Nigerians could face more days of fuel scarcity due to the inability of the Nigerian National Petroleum Corporation (NNPC) to supply products to private depots.
Many depot owners who spoke with The Guardian yesterday complained they were not getting allocations from the NNPC, making it difficult for them to release products to retail stations.
The owners, who used to import 65 per cent of products before the NNPC assumed the role of sole importer, said they would only bring in supplies if the Federal Government resumed the payment of subsidy.
The Depot and Petroleum Products Marketers Association (DAPMA) members noted that the landing cost of Premium Motor Spirit (PMS) in Nigeria, based on the current exchange rate of N306, is about N170 per litre, stressing they must resort to subsidy, a policy already jettisoned by the Federal Government.
The Group General Manager, Group Public Affairs Division of NNPC, Ndu Ughamadu, however, insisted the corporation has imported more than enough products to meet national demand.
He said: “The depot owners are not importing products and they now depend on NNPC. The truth is that the corporation would have to give priority to its depots all over the country before considering private depots. You are aware that we also have our retail stations to supply.”
He assured the nation of NNPC’s commitment to importation, adding: “NNPC is on top of the situation and we believe that queues will be over in the next few days.”
Speaking with The Guardian yesterday, DAPMA Executive Secretary, Olufemi Adewole, said there were no products in members’ tanks. “If the products are offshore, then surely, they cannot be considered to be available to Nigerians,” he said.
On why the association stopped the importation of petroleum products, Adewole said: “We all know that we presently run a fixed price regime of N145 per litre for petrol. Without any recourse to subsidy claims, however, we have no control on the international price of crude oil. Current import price of petrol is about N170 per litre. NNPC, which absorbs the attendant subsidy on behalf of the Federal Government, is the importer of last resort.
“We understand that NNPC meets this demand largely through its Direct Sales Direct Purchase (DSDP) framework. However, due to price challenges on the DSDP platform, some participants in the scheme failed to meet their supply quota of refined petroleum product, especially petrol, to NNPC. This is the main reason for this scarcity.
“Some people have blamed marketers for hoarding products. Unfortunately, this is so far from the truth. Hoarding is regarded as economic sabotage and we assure all Nigerians that our members are not involved in such illicit acts.”
The Deputy Manager, Communications, Department of Petroleum Resources (DPR), George Ene-Ita, told The Guardian that his agency has so far accosted over 20 percent of filling stations across the country for various offences during the scarcity. “We have been in the field to ensure there is no hoarding by retailers. The idea is not to shut down any filling stations but to ensure that products of any erring retailers are distributed free to consumers,” he said.
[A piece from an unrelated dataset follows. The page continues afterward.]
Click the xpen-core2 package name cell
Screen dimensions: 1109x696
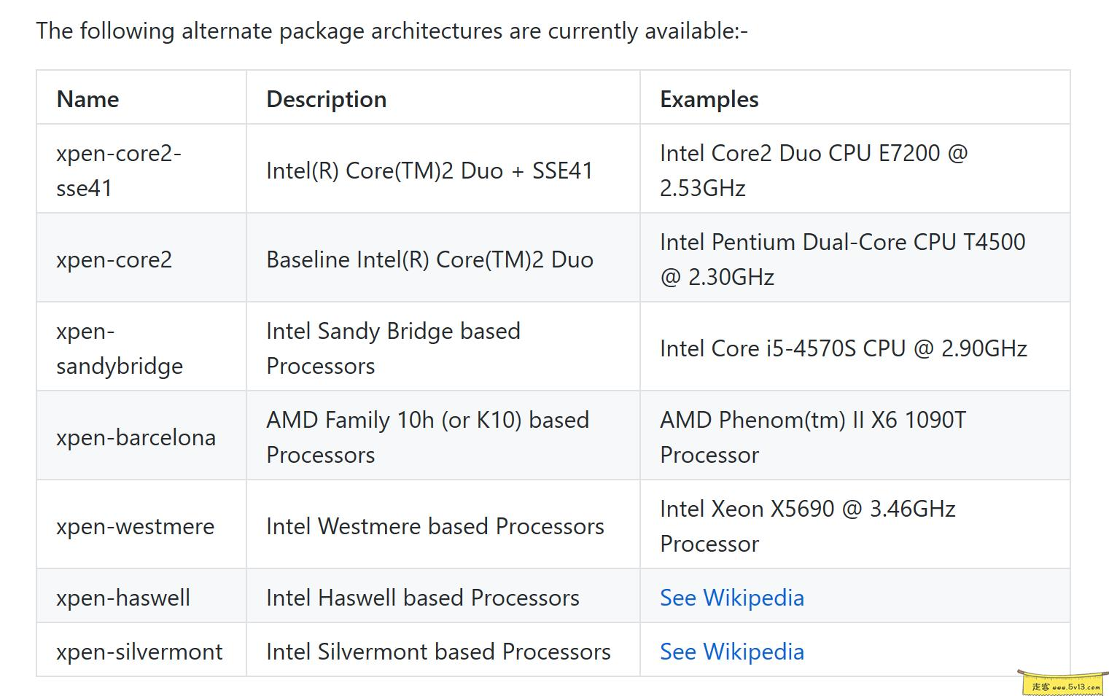[x=114, y=259]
The NNPC is currently defraying about N1.523 billion, which is N26 per litre on 52 million litres of petrol Nigerians consume daily. The Guardian learnt from industry sources yesterday in Abuja that this has been the practice for the past two months.
Mr. Ndu Nghamadu, said daily consumption has risen above the 34 million per day displayed in the PPPRA template in 2016. He explained that the high figure might have been caused by hoarding and diversion.
Meanwhile, industry experts have faulted the claim by Vice-President Yemi Osinbajo that the NNPC bears the brunt of the current subsidy.
A former Special Adviser to General Abdulsalami Abubakar and former Vice Chairman of the Oil and Gas Sector Reform Implementation Committee (OGIC), Dr. Mohammed Ibrahim, said: “Part of the crisis in the energy sector is for the country to define who owns the NNPC. Is it owned by the Federal Government or the federation of Nigeria? When the Vice President said it is the NNPC that is paying the subsidy, it is confusing. As far as I know, the NNPC is supposed to be owned by the federation of Nigeria and not the Federal Government of Nigeria.”
He added: “In 1998, when I was Special Adviser to General Abdulsalami Abubakar, we developed a policy that sought to break the monopoly of the NNPC in the supply of fuel to the country. That policy culminated in the emergence of the private sector into the system. But when the Buhari administration arrived, it came with the belief that building strong personalities is better than building strong institutions. A deliberate policy was put in place that ensured the NNPC became a monopoly. In as much as the current system is maintained, Nigeria will never get out of the present fuel crisis.”
On his part, the Director of Emerald Energy Institute, University of Port Harcourt, Prof. Wumi Iledare, identified exchange rate parity, importation of petroleum products and non-appointment of energy experts to advise President Buhari as major reasons the crisis in the downstream sector of the petroleum industry might not disappear soon.